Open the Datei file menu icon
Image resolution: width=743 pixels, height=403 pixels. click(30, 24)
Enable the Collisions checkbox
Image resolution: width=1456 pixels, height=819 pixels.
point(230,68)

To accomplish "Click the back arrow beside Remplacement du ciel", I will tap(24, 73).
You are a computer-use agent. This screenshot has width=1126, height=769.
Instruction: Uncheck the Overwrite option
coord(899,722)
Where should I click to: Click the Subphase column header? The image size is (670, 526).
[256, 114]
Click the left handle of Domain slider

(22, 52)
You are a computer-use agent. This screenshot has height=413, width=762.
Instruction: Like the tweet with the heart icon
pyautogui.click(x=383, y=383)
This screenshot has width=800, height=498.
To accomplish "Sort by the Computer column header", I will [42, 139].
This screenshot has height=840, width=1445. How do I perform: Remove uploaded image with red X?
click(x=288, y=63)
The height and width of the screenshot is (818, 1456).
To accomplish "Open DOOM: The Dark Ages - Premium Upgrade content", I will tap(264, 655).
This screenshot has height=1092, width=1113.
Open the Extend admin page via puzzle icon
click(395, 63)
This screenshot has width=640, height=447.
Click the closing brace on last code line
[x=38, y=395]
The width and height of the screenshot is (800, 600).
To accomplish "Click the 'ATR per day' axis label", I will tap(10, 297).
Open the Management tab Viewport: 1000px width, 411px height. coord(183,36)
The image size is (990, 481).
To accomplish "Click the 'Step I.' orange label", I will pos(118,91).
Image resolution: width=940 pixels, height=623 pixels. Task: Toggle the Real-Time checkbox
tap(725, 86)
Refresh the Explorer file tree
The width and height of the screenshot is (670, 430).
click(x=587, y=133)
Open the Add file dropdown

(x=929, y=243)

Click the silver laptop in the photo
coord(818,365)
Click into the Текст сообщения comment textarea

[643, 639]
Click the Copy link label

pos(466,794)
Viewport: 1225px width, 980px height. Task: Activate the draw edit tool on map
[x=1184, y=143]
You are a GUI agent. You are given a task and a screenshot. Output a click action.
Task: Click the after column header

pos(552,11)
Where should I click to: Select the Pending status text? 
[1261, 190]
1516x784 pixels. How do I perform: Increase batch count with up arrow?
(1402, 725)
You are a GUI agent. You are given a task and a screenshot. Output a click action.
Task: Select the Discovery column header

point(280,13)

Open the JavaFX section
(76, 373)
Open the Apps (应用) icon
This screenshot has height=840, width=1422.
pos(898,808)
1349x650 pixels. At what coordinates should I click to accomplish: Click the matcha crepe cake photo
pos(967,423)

**Objective:** Convert all the rows above into a Markdown table with two columns, Number and Line. Each nonblank line gets its own row number, and blank lines are left out.

**Full answer:**
| Number | Line |
|---|---|
| 1 | Open the Datei file menu icon |
| 2 | Image resolution: width=743 pixels, height=403 pixels. click(30, 24) |
| 3 | Enable the Collisions checkbox |
| 4 | Image resolution: width=1456 pixels, height=819 pixels. |
| 5 | point(230,68) |
| 6 | To accomplish "Click the back arrow beside Remplacement du ciel", I will tap(24, 73). |
| 7 | You are a computer-use agent. This screenshot has width=1126, height=769. |
| 8 | Instruction: Uncheck the Overwrite option |
| 9 | coord(899,722) |
| 10 | Where should I click to: Click the Subphase column header? The image size is (670, 526). |
| 11 | [256, 114] |
| 12 | Click the left handle of Domain slider |
| 13 | (22, 52) |
| 14 | You are a computer-use agent. This screenshot has height=413, width=762. |
| 15 | Instruction: Like the tweet with the heart icon |
| 16 | pyautogui.click(x=383, y=383) |
| 17 | This screenshot has width=800, height=498. |
| 18 | To accomplish "Sort by the Computer column header", I will [42, 139]. |
| 19 | This screenshot has height=840, width=1445. How do I perform: Remove uploaded image with red X? |
| 20 | click(x=288, y=63) |
| 21 | The height and width of the screenshot is (818, 1456). |
| 22 | To accomplish "Open DOOM: The Dark Ages - Premium Upgrade content", I will tap(264, 655). |
| 23 | This screenshot has height=1092, width=1113. |
| 24 | Open the Extend admin page via puzzle icon |
| 25 | click(395, 63) |
| 26 | This screenshot has width=640, height=447. |
| 27 | Click the closing brace on last code line |
| 28 | [x=38, y=395] |
| 29 | The width and height of the screenshot is (800, 600). |
| 30 | To accomplish "Click the 'ATR per day' axis label", I will tap(10, 297). |
| 31 | Open the Management tab Viewport: 1000px width, 411px height. coord(183,36) |
| 32 | The image size is (990, 481). |
| 33 | To accomplish "Click the 'Step I.' orange label", I will pos(118,91). |
| 34 | Image resolution: width=940 pixels, height=623 pixels. Task: Toggle the Real-Time checkbox |
| 35 | tap(725, 86) |
| 36 | Refresh the Explorer file tree |
| 37 | The width and height of the screenshot is (670, 430). |
| 38 | click(x=587, y=133) |
| 39 | Open the Add file dropdown |
| 40 | (x=929, y=243) |
| 41 | Click the silver laptop in the photo |
| 42 | coord(818,365) |
| 43 | Click into the Текст сообщения comment textarea |
| 44 | [643, 639] |
| 45 | Click the Copy link label |
| 46 | pos(466,794) |
| 47 | Viewport: 1225px width, 980px height. Task: Activate the draw edit tool on map |
| 48 | [x=1184, y=143] |
| 49 | You are a GUI agent. You are given a task and a screenshot. Output a click action. |
| 50 | Task: Click the after column header |
| 51 | pos(552,11) |
| 52 | Where should I click to: Select the Pending status text?  |
| 53 | [1261, 190] |
| 54 | 1516x784 pixels. How do I perform: Increase batch count with up arrow? |
| 55 | (1402, 725) |
| 56 | You are a GUI agent. You are given a task and a screenshot. Output a click action. |
| 57 | Task: Select the Discovery column header |
| 58 | point(280,13) |
| 59 | Open the JavaFX section |
| 60 | (76, 373) |
| 61 | Open the Apps (应用) icon |
| 62 | This screenshot has height=840, width=1422. |
| 63 | pos(898,808) |
| 64 | 1349x650 pixels. At what coordinates should I click to accomplish: Click the matcha crepe cake photo |
| 65 | pos(967,423) |